POLITICO
Former Governor and DNC Chairman Howard Dean, as I noted earlier, has emerged abruptly as America’s most vocal supporter of the embattled Mujahadeen-e-Khalq (MEK), a controversial Iranian opposition group based in part in Iraq.
Dean held a press conference today at the National Press Club to denounce the Iraq Government’s violent effort to push more than 3,000 MEK members from one refugee camp to another, something that happened after the camp lost its U.S. military protection and that’s seen as a favor by the Iraqis to Iran’s government.
Dean told me in a telephone interview this afternoon that the U.S. troops should return to the camp.
“We’re not looking to have an armed conflict with the Iraqis – if we send the American troops in, [the Iraqis] will leave,” he said, calling on the U.S. to evacuate the wounded, turn the water back in the camp, and provide hospital care to the survivors of the raid, and pointing to a video that appears to show Iraqi Humvees attacking civilians.

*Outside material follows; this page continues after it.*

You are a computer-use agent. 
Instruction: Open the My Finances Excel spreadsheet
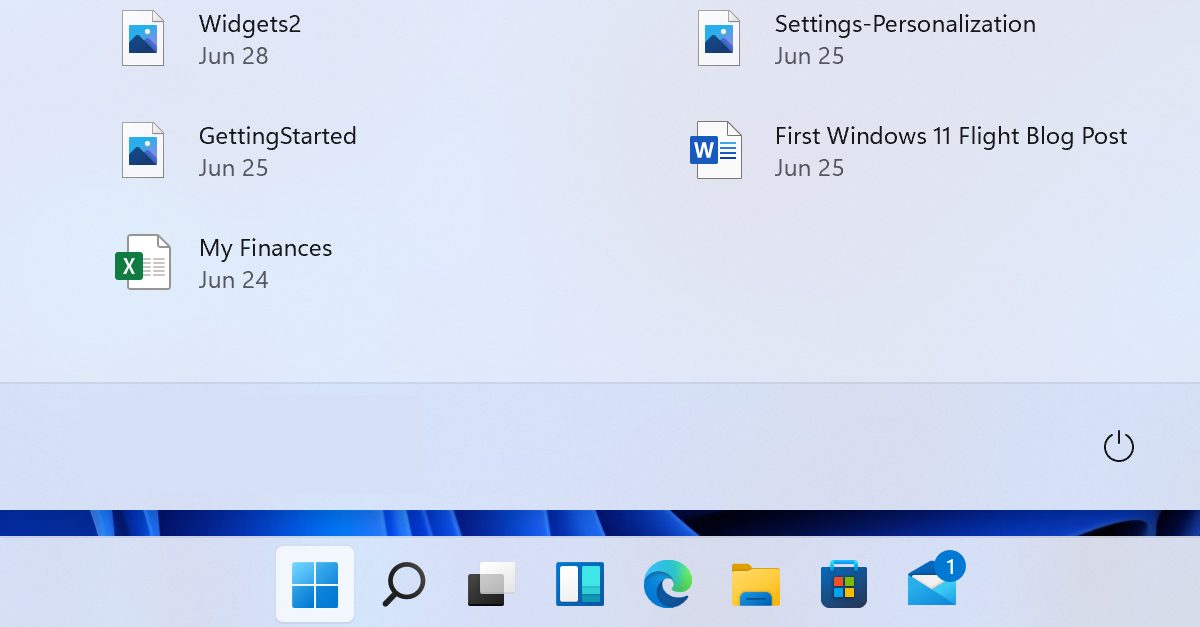point(265,248)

Though the MEK is on the State Department’s list of terror groups, supporters say they’ve laid down their arms, and European institutions have removed the terrorist label. Dean noted that the MEK have helped the U.S. in Iraq.
“We owe them and we promised we would protect them,” he said.

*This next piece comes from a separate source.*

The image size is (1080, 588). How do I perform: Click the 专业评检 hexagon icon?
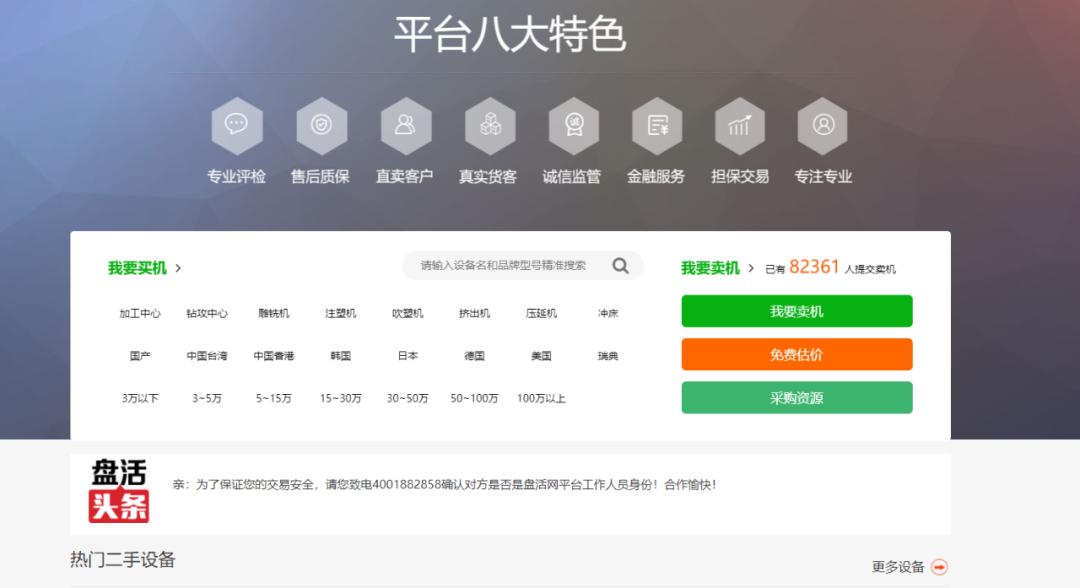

Dean said he’d only learned of the issue earlier this year “completely by chance,” after his speak
ing agent contacted him with a request to give a paid speech at an MEK’s conference. He said he’d researched the group before agreeing to speak, and sympathized with their cause.

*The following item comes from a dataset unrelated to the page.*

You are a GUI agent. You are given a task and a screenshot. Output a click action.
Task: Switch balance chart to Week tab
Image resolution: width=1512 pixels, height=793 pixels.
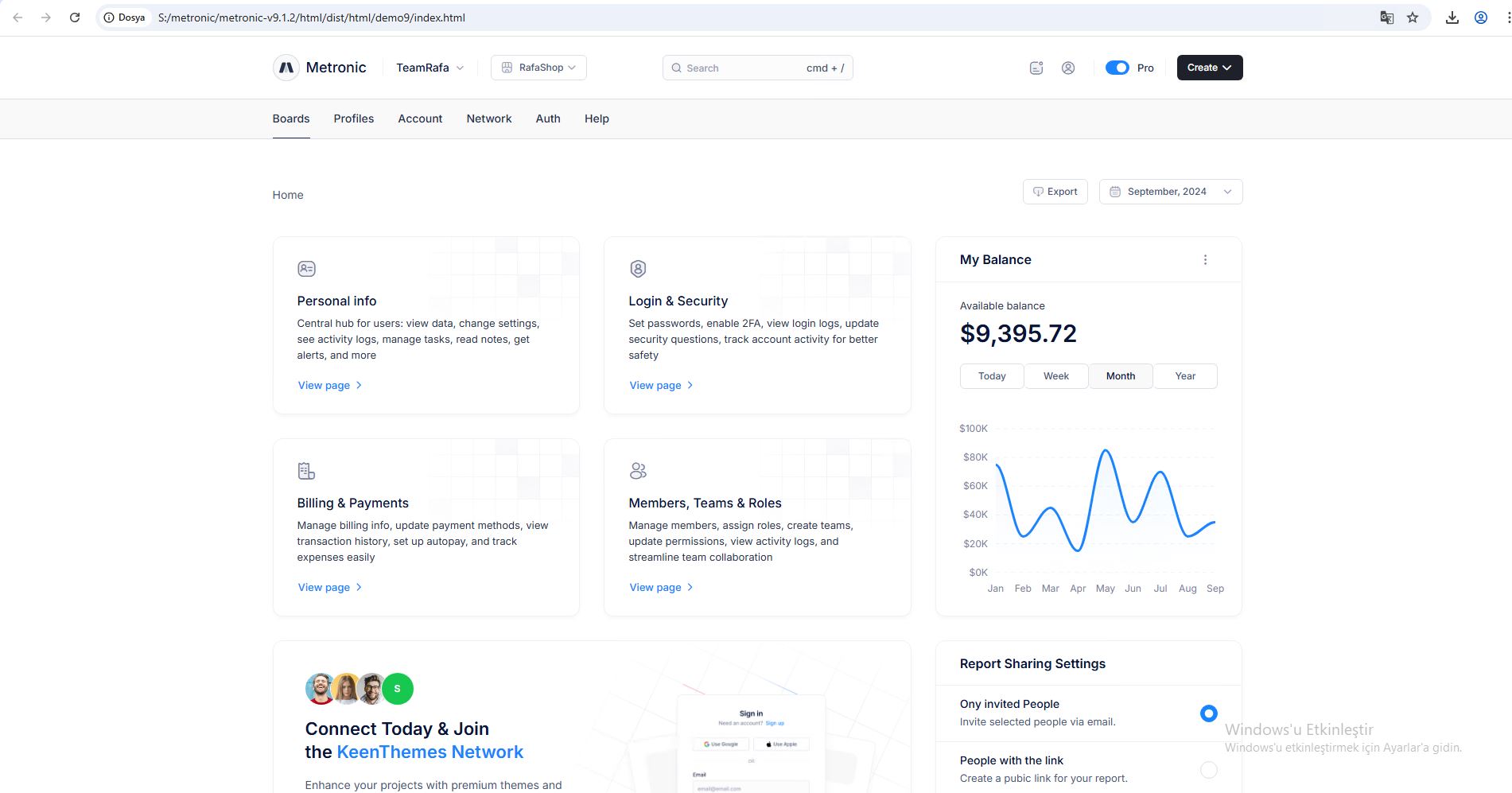pyautogui.click(x=1055, y=376)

“How I got hooked is I’m for the underdog,” he said. “These guys are getting a bad rap and they are getting killed for it.”
Dean said he’d been working closely with the group in recent days, even looking over and “cleaning up” the full-page ad they took out recently in POLITICO. He said that while he’s given paid speeches for the group, his advocacy is pro bono. He said he had been reassured to see former Homeland Security chief Tom Ridge, former National Security Adviser Jim Jones, and former Governor Bill Richardson at an MEK panel in Washington in late January and retired Generals Peter Pace and Hugh Shelton at the MEK conference in Paris where Dean spoke the next month.
“I said to myself, ‘These are obviously not terrorists. The former chairmen of the joint chiefs of staff will obviously not be consorting with terrorist,” he said.
After his speech, “They sent me a video of Camp Ashraf with the people thianking me in English – it’s an incredible place,” he said.
He also dismissed the common view that the MEK is a cult that isolates members from their families.
“It’s just not true,” he said, saying he’d had the charge that children were separated from their families satisfactorily explained: “They said, ‘Well what happened was we were attacked and we evacuated all the small children to and sent them to live with other people.”
“It’s exactly what the British did in World War II,” Dean said.